If the bears move off the threatened list, they would be the third signature species — after the alligator and brown pelican — to make a federally recognized comeback in Louisiana.
Louisiana black bears are physically the largest of 16 American black bear subspecies, Schoeffler said. Males range from 350 to 600 pounds, overlapping the grizzly bear range of 500 to 800 pounds, he said, and an adult black bear from Colorado “looks like a cub” compared with one from Louisiana.
The population was estimated last year at 450 to 600 animals — possibly as many as 1,000 — up from about 100 in the 1950s.

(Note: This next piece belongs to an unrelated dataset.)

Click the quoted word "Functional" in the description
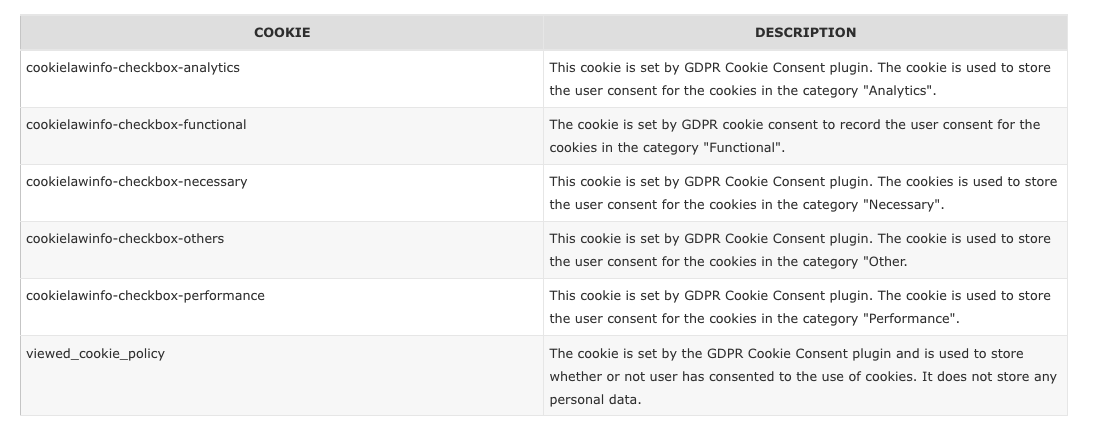(x=744, y=148)
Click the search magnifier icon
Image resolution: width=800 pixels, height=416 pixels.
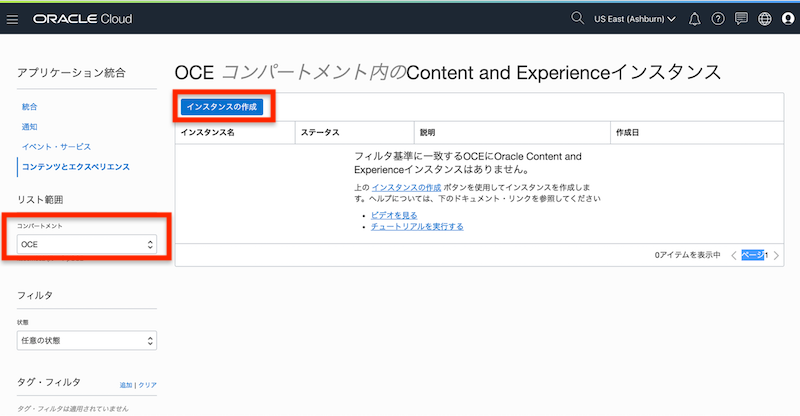[x=577, y=19]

The bears once ranged throughout Louisiana, southern Mississippi and eastern Texas, but now are found in four areas in Louisiana.

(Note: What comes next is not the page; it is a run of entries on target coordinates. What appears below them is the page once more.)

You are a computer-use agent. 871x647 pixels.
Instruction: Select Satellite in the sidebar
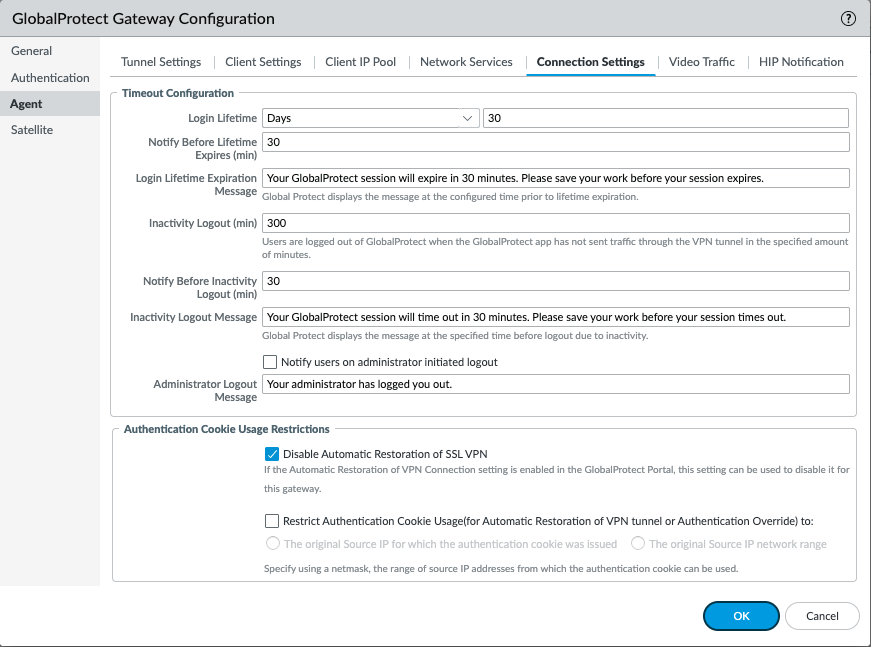(x=33, y=129)
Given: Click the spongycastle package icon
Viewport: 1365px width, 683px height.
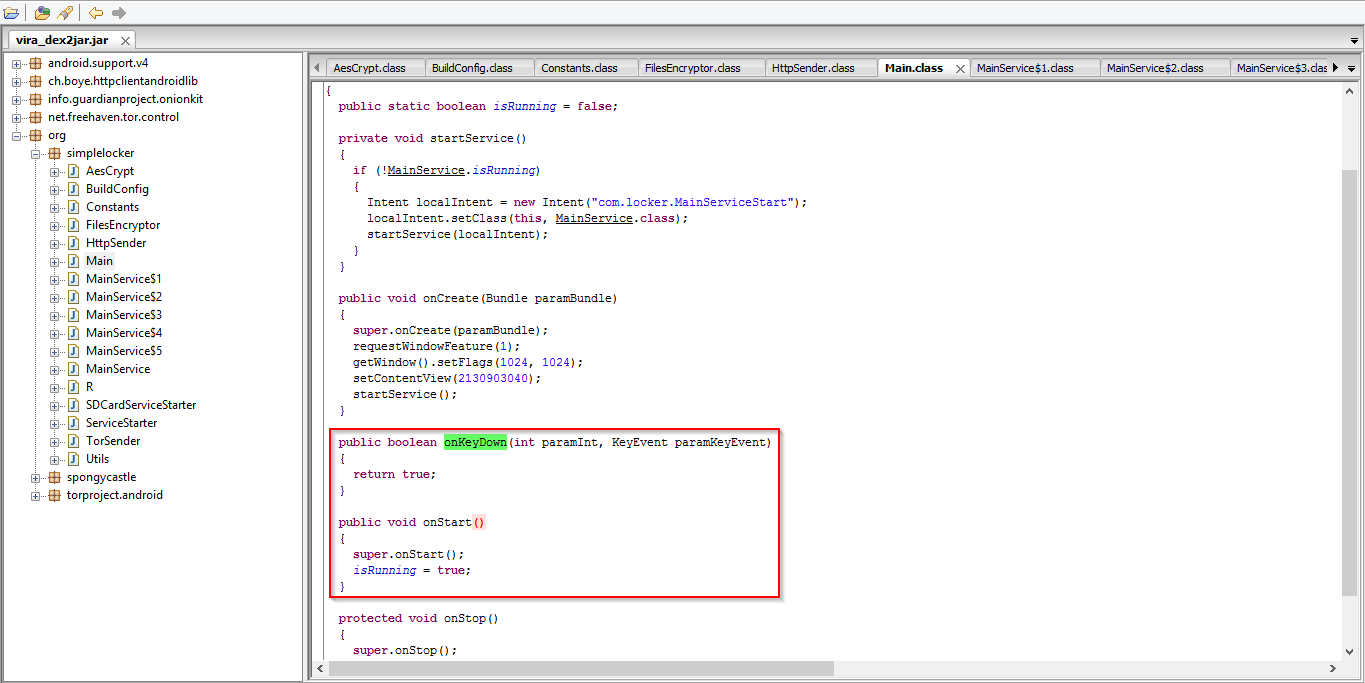Looking at the screenshot, I should [x=54, y=477].
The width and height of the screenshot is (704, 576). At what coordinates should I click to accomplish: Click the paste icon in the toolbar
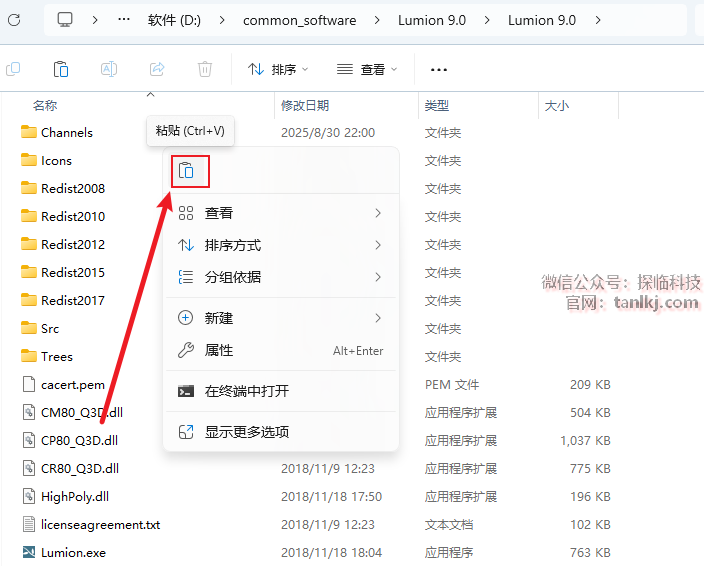point(61,69)
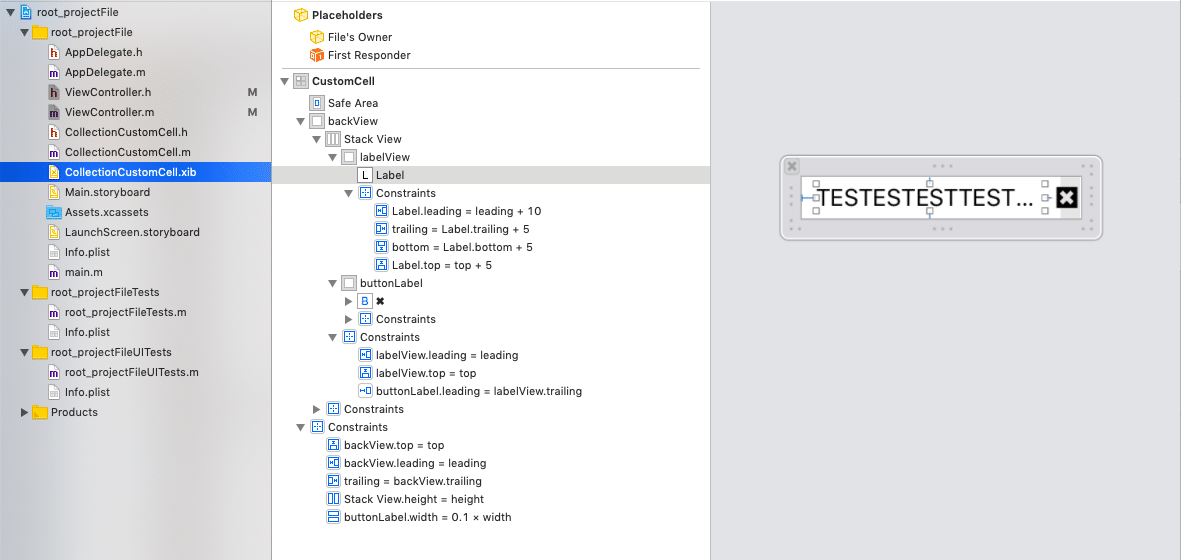Click the Label element icon
1181x560 pixels.
365,175
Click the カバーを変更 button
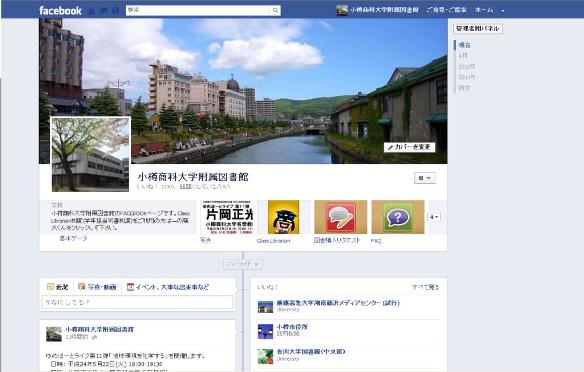 pyautogui.click(x=409, y=147)
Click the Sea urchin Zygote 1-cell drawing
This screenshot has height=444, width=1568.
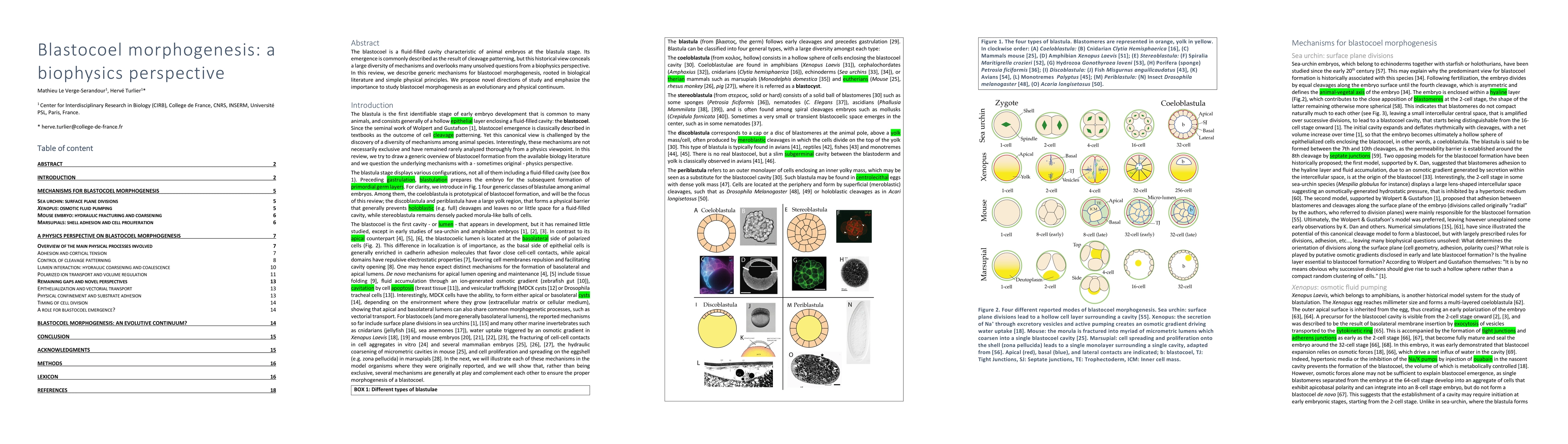tap(1006, 125)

Scientists believe the bear was well in decline when Roosevelt went on what he later described as an exasperating hunt in Sharkey County, Mississippi. After 10 bearless days, the guides tracked down and brought back an exhausted animal — a cub, by some accounts; according to the Theodore Roosevelt Association, an old bear that had been injured by the dogs that tracked it — and tied it to a tree so the president could shoot it and have it mounted. Washington Post cartoonist Clifford Berryman’s drawings depicting Roosevelt’s disgusted refusal, captioned “Drawing the line in Mississippi,” made the episode famous nationwide.
Roosevelt’s great-grandson, Theodore Roosevelt IV, will participate Wednesday’s announcement.